*Given exercise*: Reproduce the listing from the line with "You are a GUI" through the end of the listing, substituting "label" for "comment" and keeping all else unchanged. Leave the pictures out of the answer.

*Exercise material*:
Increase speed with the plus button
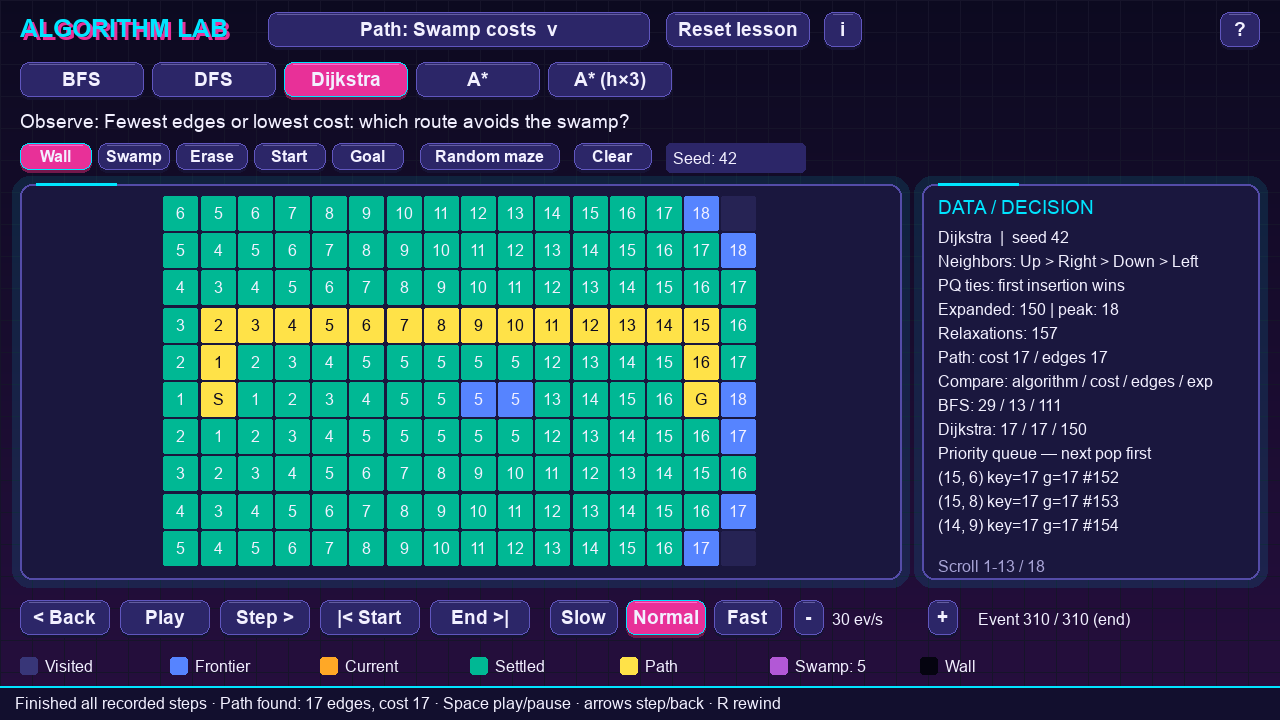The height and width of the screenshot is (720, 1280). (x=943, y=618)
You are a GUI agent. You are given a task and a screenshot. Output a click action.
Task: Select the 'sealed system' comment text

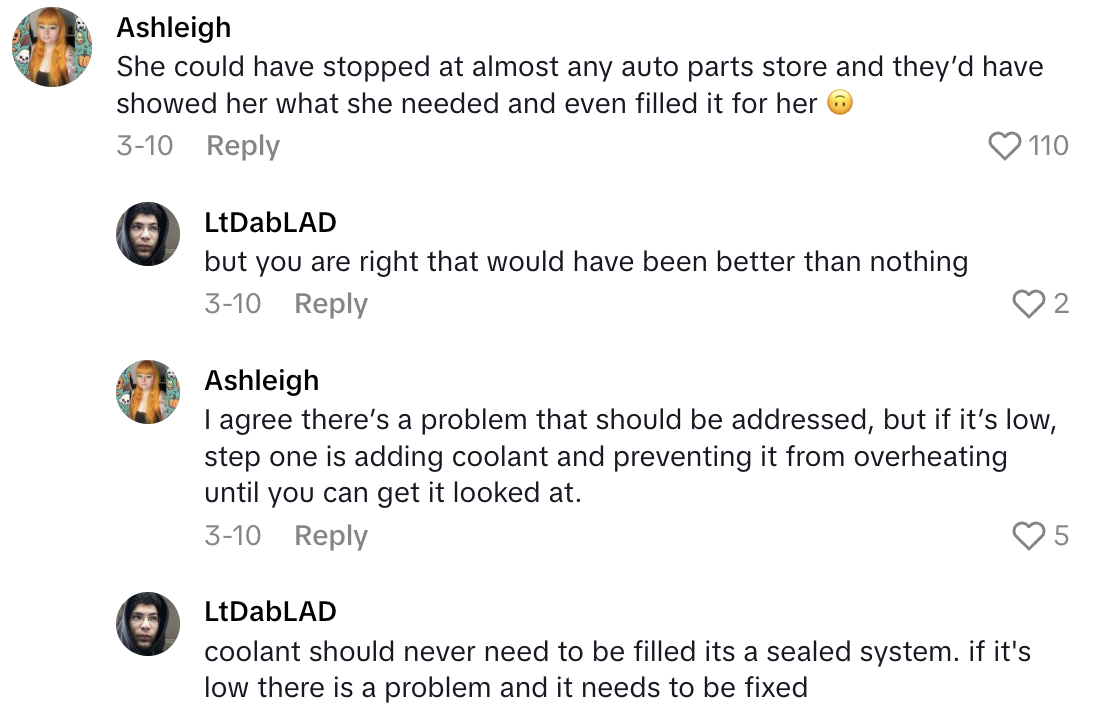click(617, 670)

*The response*:
You are a GUI agent. You are given a task and a screenshot. Output a click action.
Task: Select the 'sealed system' label text

click(617, 670)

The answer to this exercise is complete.